Praise God! Sing Hallelujah! Sue has developed a serious infection in her spinal surgery incision.
Yes. Praise God, indeed!
But a serious infection like this one could cripple Sue, leave her wholly unable to function on her own, or even kill her. It sounds more like an affliction for which you should blame and curse God, not praise Him! Don’t you even care about her suffering?!
Of course I do. I am stricken to my very core seeing her suffer so. I fully understand the gravity of the situation. Yet I say again, Praise God in all things, even in this suffering.
Maybe so, but in this both Sue and I are certain we can trust. “And we know that all things work together for good to those who love God, to those who are the called according to His purpose.” (Romans 8:28) Sue and I both truly do love God, and we know by the sealing of His Holy Spirit dwelling continually and eternally within our hearts that we have been called according to His purpose. Therefore we are assured we can also rest in this promise He gave to the ancient church in Rome by the apostle Paul. Even in this present dangerous affliction through which Sue is suffering, God continues to work all things for our good.
How can you be so sure?
By casting my mind back to the things God has done – throughout our lives certainly, but even just in the past couple of years.

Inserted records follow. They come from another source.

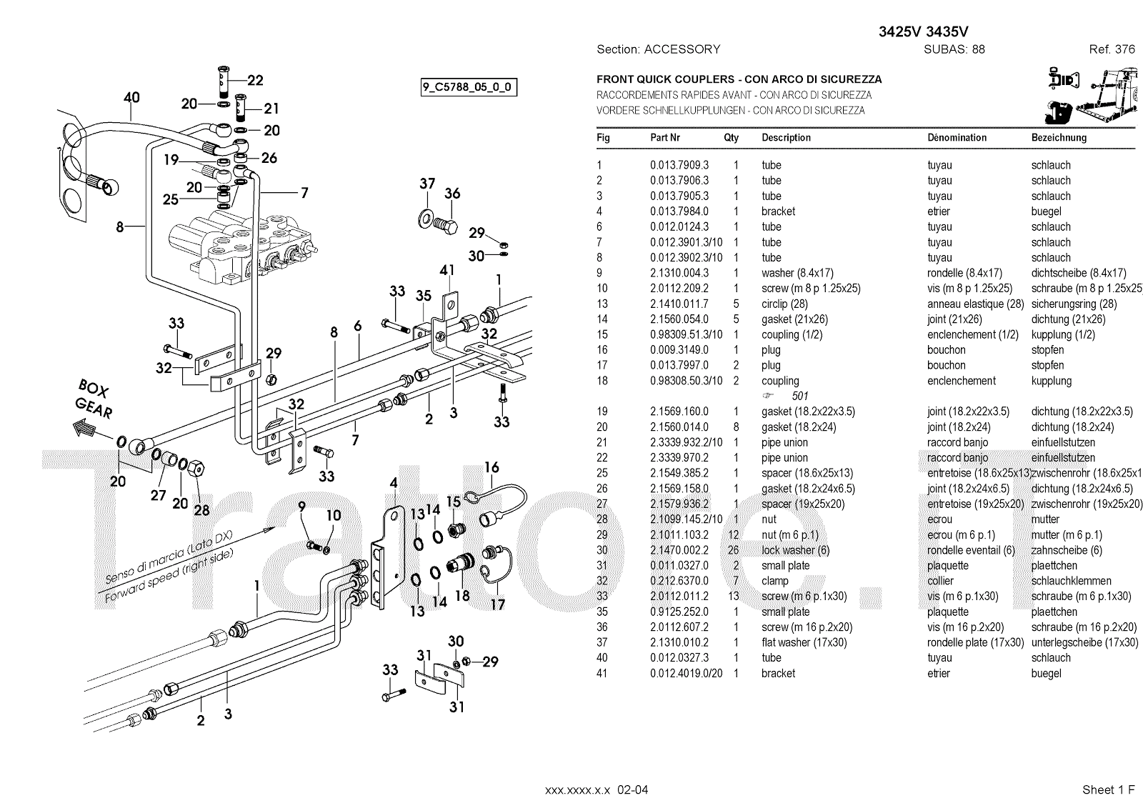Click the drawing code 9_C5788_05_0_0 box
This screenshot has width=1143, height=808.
pos(469,88)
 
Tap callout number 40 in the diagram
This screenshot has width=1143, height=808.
pos(131,98)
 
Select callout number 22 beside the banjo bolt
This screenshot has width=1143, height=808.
pos(255,81)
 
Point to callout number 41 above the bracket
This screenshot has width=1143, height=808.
pos(447,270)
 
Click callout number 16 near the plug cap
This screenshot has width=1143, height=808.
pos(491,468)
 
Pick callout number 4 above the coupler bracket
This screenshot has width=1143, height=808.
pos(393,484)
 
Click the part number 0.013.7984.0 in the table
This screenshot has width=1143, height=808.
pos(679,211)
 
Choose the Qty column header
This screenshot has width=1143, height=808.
pos(731,137)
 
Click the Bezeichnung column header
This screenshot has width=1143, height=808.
pos(1059,137)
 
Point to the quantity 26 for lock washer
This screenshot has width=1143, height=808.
pos(736,550)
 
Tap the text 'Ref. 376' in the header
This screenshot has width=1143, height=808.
pos(1112,49)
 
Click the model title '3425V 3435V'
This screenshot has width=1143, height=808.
pos(923,31)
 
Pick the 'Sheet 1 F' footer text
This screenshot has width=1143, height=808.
pos(1108,789)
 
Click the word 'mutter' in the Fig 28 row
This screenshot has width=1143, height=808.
pos(1045,519)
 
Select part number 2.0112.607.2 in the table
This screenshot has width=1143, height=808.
pos(679,627)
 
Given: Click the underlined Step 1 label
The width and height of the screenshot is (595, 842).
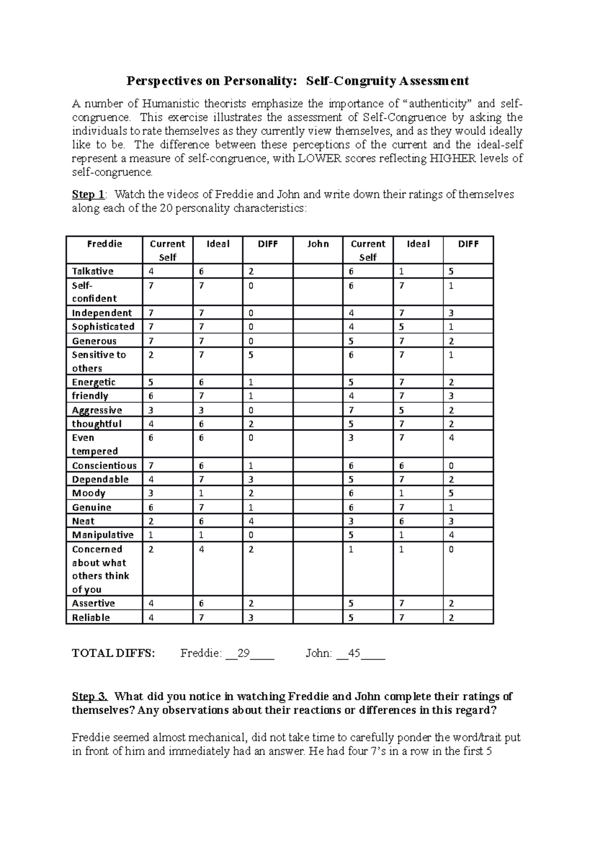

When God gave me the opportunity to work at Blue Cross (although I hadn’t really been actively seeking a job) we had intended to use the extra income to allow us to make some improvements on our Aiken home. We had even made an offer on the empty lot next door hoping to double the size of the pasture for our animals. All the while we had been searching for a new church home in the Aiken area, but hadn’t been able to find one locally, and had been driving instead to Cayce an hour away. But we were unable to get truly plugged into that fellowship except on Sunday mornings due to the distance and the demands at my new job. Knowing our need to be connected with fellow believers, God brought us into a sweet small group fellowship that meets right here in our Aiken neighborhood. Through that fellowship, we have made wonderful new friends who live within a few hundred yards of our house, but whom we had never met in all the years we’ve been living here.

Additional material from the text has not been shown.